** STUDY MATERIAL follows **

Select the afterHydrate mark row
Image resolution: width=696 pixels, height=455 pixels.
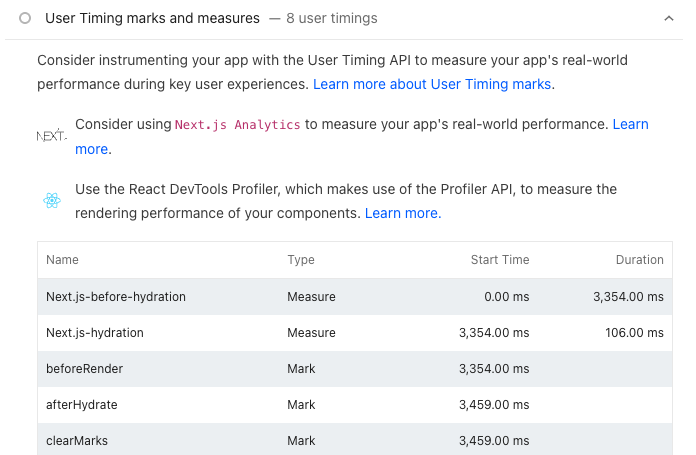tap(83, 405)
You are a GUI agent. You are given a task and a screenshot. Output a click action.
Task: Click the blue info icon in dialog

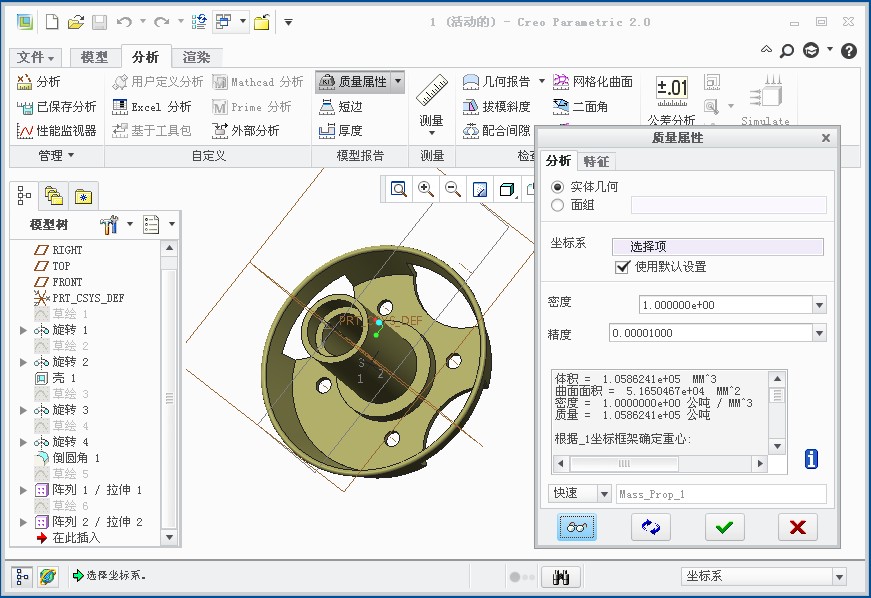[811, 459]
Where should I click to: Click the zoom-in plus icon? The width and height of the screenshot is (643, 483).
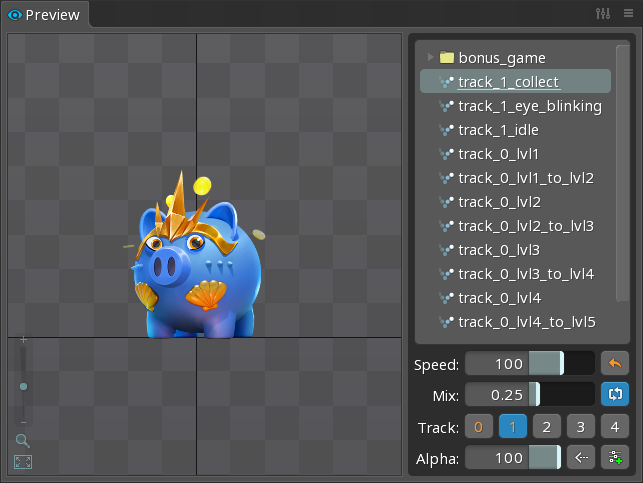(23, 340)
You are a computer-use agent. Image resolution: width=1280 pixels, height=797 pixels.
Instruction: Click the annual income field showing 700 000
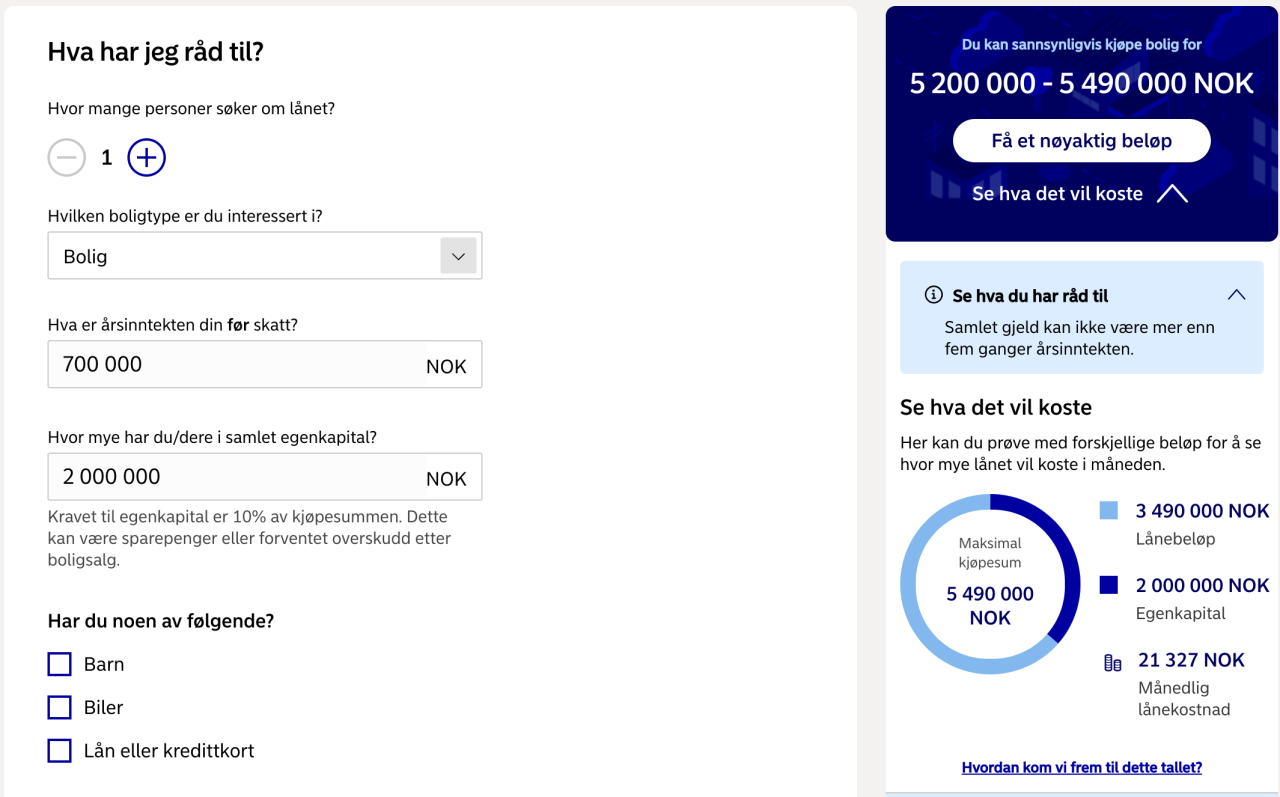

** End of STUDY MATERIAL **

— REQUIREMENT —
Without the pictures, return each entry exactly as given.

— ANSWER BELOW —
Select the afterHydrate mark row
Image resolution: width=696 pixels, height=455 pixels.
tap(83, 405)
You are a GUI agent. You are given a task and a screenshot. Output a click action.
Task: Click the blue info icon in dialog

[811, 459]
Where should I click to: Click the zoom-in plus icon? The width and height of the screenshot is (643, 483).
(23, 340)
You are a computer-use agent. Image resolution: width=1280 pixels, height=797 pixels.
Instruction: Click the annual income field showing 700 000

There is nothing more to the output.